Celebrities spread themselves over the public consciousness like ultra-rich manure. They're messy and they're everywhere. They saturate us with their images on radio and television, with their CDs and remixes and clothing lines, on their own reality shows and MySpace sites, and in the glossy pages of gossip magazines, where every aspect of their lives is dug up, chewed up and spit out.

Like the pop-culture vultures we are, we circle and swoop. Teenagers are the biggest consumers. Makes no difference if they ever actually meet Lil' Kim, Lil Wayne or Danity Kane, they feel like they know them, so taken are they with celebrity.

Christopher Johnson understands the lure. So when the Ben Franklin High School principal got a call from reps for Diddy - the rapper, producer, clothing mogul, hip-hop superstar also known as Sean Combs - with an offer for him to come to the school and speak to students last week, he saw a chance to reward their hard work.

It wasn't Barack Obama or Colin Powell.

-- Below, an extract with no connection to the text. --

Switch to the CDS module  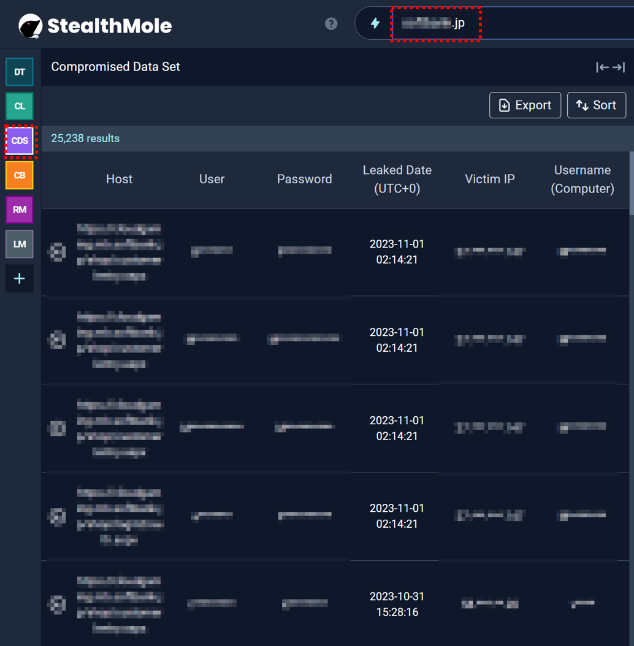coord(20,141)
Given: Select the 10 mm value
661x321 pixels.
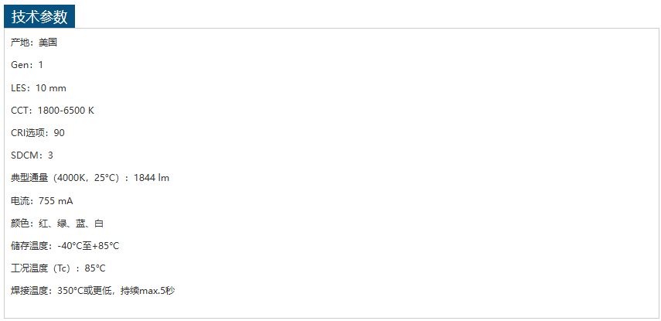Looking at the screenshot, I should 51,88.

But it was someone even more influential in their world.

And that, says Johnson, "is powerful."

I invited Johnson and a group of his students to the paper the other day to give more insight: Did Diddy's message of empowerment resonate with kids worn down by flying bullets and a triple-digit murder tally? Could they possibly find anything in common with a man who wears diamond chains worth more than their families' yearly income? Whose logo is emblazoned on their clothing? Could it be Sean John?

Say one thing about teens: They're savvy. They may watch reality shows, but they know their own reality doesn't come close to the tanning-bed bliss of Laguna Beach or the daddy's-girl petulance of My Sweet Sixteen. As if.

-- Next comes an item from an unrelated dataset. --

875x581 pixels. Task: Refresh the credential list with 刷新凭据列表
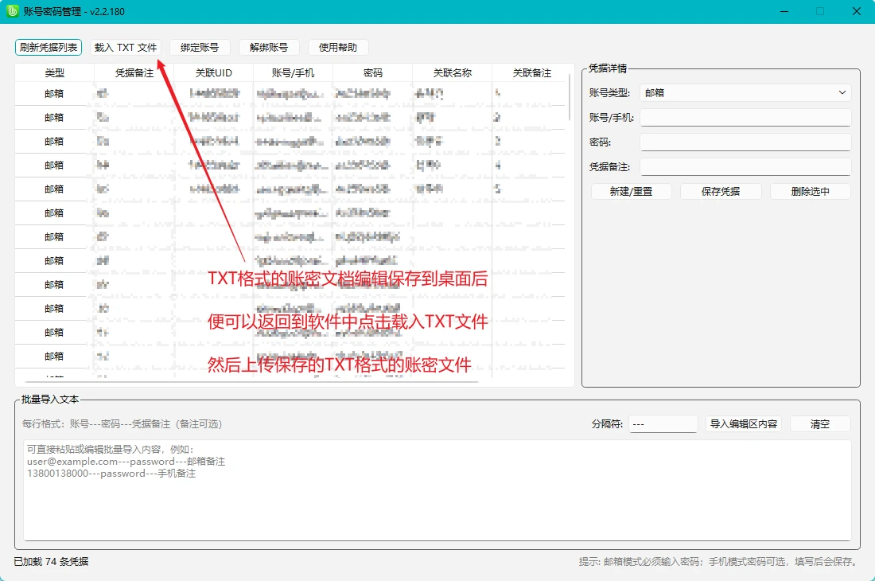coord(49,48)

Dion Robinson, 17, was one of the students Diddy called onto the stage to discuss his future.

"He left a message that sunk in with a lot of us," says Robinson, who wants to go to Howard University and study to be a physical education teacher. "A lot of students don't listen to anyone, but they'll listen to Diddy because they listen to him on the radio."

But while they were flattered that Diddy chose Ben Franklin to visit, his "take responsibility for your future, no excuses!" message, while on point, was taken for what it was - generic advice from a superstar whom they'd probably never see again.

"You'd rather hear something from someone who you know cares about you," says Regina Jean-Paul, 17, a senior who has a full scholarship to study fashion design at Moore College of Art and Design.

You can't blame her ambivalence. Diddy was to grace another inner-city high school with his presence as part of a 21-city tour to promote his new CD, Press Play.

Hard to think that Philadelphia's teens weren't a little played themselves.

They're the ones left with having to negotiate gun play instead of playgrounds, to live in a city that some teens have dubbed "Killadelphia, Pistolvania," notes senior Shaday Festus, 18, who hopes to be heading to Temple to study law.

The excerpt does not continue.